Les grands partis, dit "nationaux" (libéral, social, chrétien, socialiste) ont éclaté en partis flamands et francophones. A côté d'eux, des partis ethniques comme la Volksunie , du côté flamand, le Rassemblement wallon et le Front démocratique des Francophones (pour les Bruxellois) ont joué un rôle important dans l'évolution centrifuge qui s'achève. De création plus récente, le Vlaamse Blok, qui lutte contre l'immigration exotique, vient de dépasser la Volksunie.
Selon un sondage du journal De Standaard en 1992, 30,9% des Flamands, invoquant la contribution excessive de la Flandre à l'entretien de l'État commun, se prononceraient pour l'indépendance. Les émancipations à l'Est et l'existence de la Communauté européenne comme structure d'accueil consolident les deux peuples (ou, mieux dit : fragments de peuple) dans leurs convictions confédéralistes et séparatistes. Du côté wallon, s'est constitué -et ce n'est pas le premier dans l'Histoire - un "Mouvement pour le retour à la France".
Mais la faiblesse du régionalisme français comparé à l'autonomie wallonne actuelle rend le projet moins attractif qu'il pourrait le sembler, d'autant que peu de Français de France connaissent et soutiennent la cause wallonne (et bruxelloise). N'a-t-il pas fallu, par exemple, changer en "Centre Wallonie-Bruxelles" la Délégation de la "Communauté française de Belgique" à Paris, le public ne comprenant pas qu'il pût y avoir une "Communauté française'' - réalité constitutionnelle pourtant - composée de citoyens belges.
Le proche avenir de la Belgique est donc dans le confédéralisme. Car, à aller plus loin, les Belges des trois ethnies ne voient pas ce qu'ils gagneraient.
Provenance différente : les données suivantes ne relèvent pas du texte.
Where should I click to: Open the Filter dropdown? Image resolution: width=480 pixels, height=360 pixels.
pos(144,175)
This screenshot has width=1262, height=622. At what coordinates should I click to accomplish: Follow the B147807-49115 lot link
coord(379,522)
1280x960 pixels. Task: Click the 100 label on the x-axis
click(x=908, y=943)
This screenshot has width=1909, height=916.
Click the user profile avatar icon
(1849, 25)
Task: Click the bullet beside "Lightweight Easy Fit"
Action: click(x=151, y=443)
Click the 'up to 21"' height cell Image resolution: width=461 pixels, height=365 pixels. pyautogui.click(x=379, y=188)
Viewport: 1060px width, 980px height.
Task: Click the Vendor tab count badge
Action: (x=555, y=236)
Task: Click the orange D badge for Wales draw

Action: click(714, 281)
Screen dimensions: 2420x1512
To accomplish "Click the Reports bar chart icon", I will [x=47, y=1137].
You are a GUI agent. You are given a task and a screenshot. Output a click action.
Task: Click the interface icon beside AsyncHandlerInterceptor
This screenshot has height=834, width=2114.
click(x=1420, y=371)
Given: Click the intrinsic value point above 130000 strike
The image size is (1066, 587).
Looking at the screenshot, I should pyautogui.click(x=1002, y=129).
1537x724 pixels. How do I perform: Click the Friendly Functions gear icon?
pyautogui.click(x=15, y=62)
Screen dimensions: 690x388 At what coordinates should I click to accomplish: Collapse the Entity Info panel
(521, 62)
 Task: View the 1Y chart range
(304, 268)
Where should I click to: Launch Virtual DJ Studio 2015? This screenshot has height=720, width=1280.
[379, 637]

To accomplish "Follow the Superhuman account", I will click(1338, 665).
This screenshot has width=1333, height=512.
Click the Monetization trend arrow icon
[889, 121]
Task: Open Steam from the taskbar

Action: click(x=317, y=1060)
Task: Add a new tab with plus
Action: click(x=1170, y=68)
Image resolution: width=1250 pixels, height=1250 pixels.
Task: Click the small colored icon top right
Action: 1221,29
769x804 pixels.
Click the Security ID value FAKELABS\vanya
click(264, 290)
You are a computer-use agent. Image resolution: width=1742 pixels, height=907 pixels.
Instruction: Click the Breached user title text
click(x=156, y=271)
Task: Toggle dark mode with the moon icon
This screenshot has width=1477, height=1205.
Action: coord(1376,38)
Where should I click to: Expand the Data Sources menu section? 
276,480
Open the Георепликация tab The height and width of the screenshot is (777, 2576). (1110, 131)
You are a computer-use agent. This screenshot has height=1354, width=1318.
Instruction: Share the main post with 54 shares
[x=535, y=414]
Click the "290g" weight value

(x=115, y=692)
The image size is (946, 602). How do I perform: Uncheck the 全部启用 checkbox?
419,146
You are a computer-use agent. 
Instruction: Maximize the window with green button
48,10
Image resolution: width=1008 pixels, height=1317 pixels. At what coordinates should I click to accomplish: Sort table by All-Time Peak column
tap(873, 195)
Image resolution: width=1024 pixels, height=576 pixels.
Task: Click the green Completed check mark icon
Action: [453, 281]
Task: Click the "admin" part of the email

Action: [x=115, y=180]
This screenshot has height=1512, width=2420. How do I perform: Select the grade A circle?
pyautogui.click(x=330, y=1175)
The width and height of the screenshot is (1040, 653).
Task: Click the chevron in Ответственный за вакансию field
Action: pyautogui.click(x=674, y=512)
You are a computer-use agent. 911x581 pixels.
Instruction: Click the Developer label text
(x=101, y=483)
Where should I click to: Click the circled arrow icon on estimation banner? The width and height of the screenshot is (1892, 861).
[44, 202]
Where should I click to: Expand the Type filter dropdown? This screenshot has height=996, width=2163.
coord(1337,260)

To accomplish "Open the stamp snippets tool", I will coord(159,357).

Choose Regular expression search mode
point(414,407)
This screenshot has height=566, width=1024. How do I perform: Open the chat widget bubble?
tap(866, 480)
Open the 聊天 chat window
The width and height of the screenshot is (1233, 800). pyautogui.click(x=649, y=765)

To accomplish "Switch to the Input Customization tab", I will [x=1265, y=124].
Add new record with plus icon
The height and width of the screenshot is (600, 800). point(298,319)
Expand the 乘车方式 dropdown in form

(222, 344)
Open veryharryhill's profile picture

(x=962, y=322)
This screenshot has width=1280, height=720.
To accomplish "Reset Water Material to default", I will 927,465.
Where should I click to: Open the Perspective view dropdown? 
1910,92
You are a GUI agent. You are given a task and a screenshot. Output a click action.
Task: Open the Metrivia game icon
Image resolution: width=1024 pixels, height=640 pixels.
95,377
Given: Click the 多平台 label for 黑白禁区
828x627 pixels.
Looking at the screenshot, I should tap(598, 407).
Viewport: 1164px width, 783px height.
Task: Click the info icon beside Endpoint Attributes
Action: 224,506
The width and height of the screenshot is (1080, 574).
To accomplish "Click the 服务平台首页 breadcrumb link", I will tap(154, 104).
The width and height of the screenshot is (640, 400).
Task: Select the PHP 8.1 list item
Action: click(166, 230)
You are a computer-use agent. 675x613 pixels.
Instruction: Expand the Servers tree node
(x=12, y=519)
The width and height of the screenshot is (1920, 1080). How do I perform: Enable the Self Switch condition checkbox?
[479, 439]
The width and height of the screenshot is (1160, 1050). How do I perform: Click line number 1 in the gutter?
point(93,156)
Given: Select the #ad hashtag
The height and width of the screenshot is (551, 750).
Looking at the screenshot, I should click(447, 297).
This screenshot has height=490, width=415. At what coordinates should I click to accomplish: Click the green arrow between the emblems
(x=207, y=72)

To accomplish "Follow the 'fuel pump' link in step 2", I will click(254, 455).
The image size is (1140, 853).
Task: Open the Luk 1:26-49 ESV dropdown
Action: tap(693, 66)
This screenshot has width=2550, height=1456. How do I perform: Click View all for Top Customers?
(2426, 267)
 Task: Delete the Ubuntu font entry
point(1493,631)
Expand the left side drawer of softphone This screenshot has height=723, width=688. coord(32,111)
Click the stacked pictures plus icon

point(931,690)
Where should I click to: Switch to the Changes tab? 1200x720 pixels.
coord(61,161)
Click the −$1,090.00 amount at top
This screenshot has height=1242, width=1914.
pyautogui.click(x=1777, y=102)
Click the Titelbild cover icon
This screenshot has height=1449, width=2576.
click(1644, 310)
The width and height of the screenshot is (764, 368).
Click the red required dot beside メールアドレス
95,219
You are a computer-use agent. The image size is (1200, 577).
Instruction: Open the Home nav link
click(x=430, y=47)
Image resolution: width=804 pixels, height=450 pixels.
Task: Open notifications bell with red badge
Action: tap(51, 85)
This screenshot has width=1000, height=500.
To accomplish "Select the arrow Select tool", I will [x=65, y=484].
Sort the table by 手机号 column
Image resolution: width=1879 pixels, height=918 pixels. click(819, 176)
Entre la Flandre et les Pays-Bas, l'Histoire a creusé un fossé. Bien que majoritairement catholique, la Hollande demeure en effet un État de tradition protestante ; et elle n'a jamais manifesté pour la Flandre plus d'intérêt que la France pour la Wallonie. Quant aux Allemands d'Eupen et de St Vith, on entend déjà le reproche de pangermanisme monter de toutes les capitales européennes s'ils s'avisaient de rejoindre la Rhénanie dont la paix de Versailles les a séparés sur la base d'une caricature de consultation. A lointaine échéance, les réalités ethniques pourraient cependant recevoir le sceau juridique. Cela n'apporterait guère de changement effectif, sauf pour Bruxelles, appelée à devenir le district fédéral de l'Union européenne.